Recent research indicates that engagement in rhythmic activity, that all arts inherently possess, specifically helps to address and re-regulate the underlying patterns embedded in the nervous system (Perry 2013). According to Perry and other current trauma researchers (Levine 2015; Porges 2017; van der Kolk 1994, 2014), the only way to move from anxiety states that overwhelm the nervous system is through rhythmic embodied activity like dancing, singing, art making, drumming and repetitive meditative breathing. Other studies have shown that rhythmic activities can reduce symptoms of anxiety, depression and immune response. When inner rhythms and imagery are fixed in habitual patterns the results are stuck ways of thinking and being. When internal rhythms and imagery shift toward balance and well-being, there is a possibility to bring about meaningful change in one’s life. As we attune to individual and collective rhythms, we can begin to understand how to find new creative ways to change habitual patterns of behavior.

The arts can also help to facilitate change because when an individual or group engages in artistic experiences they enter into a state of present-moment awareness, very similar to what happens in mindfulness practice, where there is an intense focus and awareness in the moment and where a sense of relaxed flow can occur.
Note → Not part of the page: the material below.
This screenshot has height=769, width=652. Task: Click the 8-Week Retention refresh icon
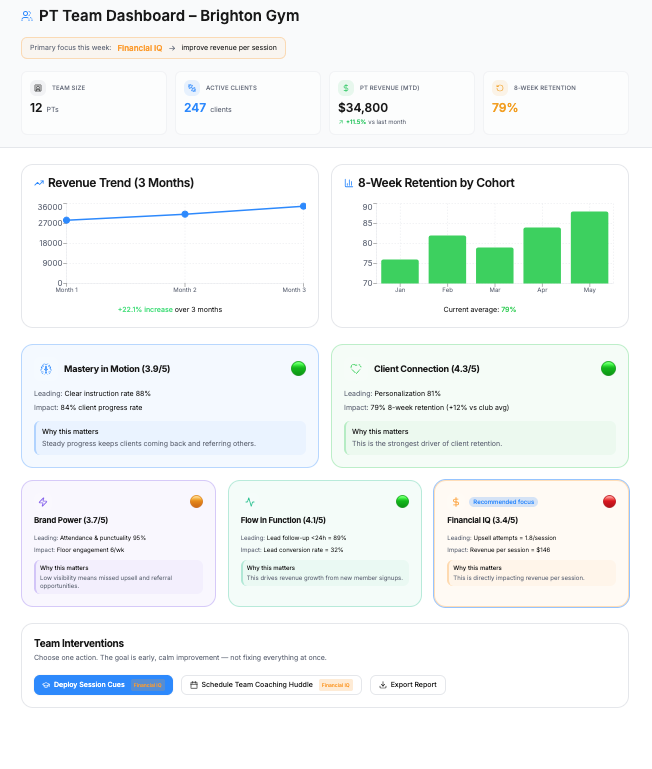[500, 88]
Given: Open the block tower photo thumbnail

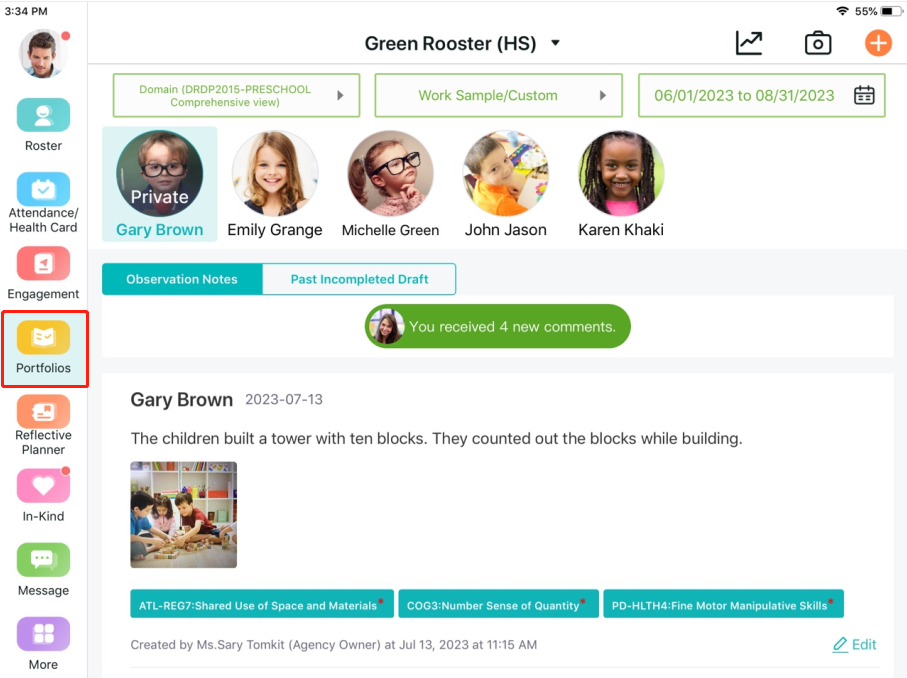Looking at the screenshot, I should pos(183,514).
This flow state is directly influenced by inner rhythms and imagery that affect the nervous system. In this flow state, the nervous system shifts from a sympathetic response or a resonant state of hyper alertness, stress or alarm (fight/flight), to a parasympathetic response or one of embodied calm and safety.

In this workshop we will utilize breath, sound, rhythmic drumming, movement and image making to explore how to shift and bring balance to personal rhythms and connect to transpersonal rhythms in order to facilitate a sense of psychospiritual harmony.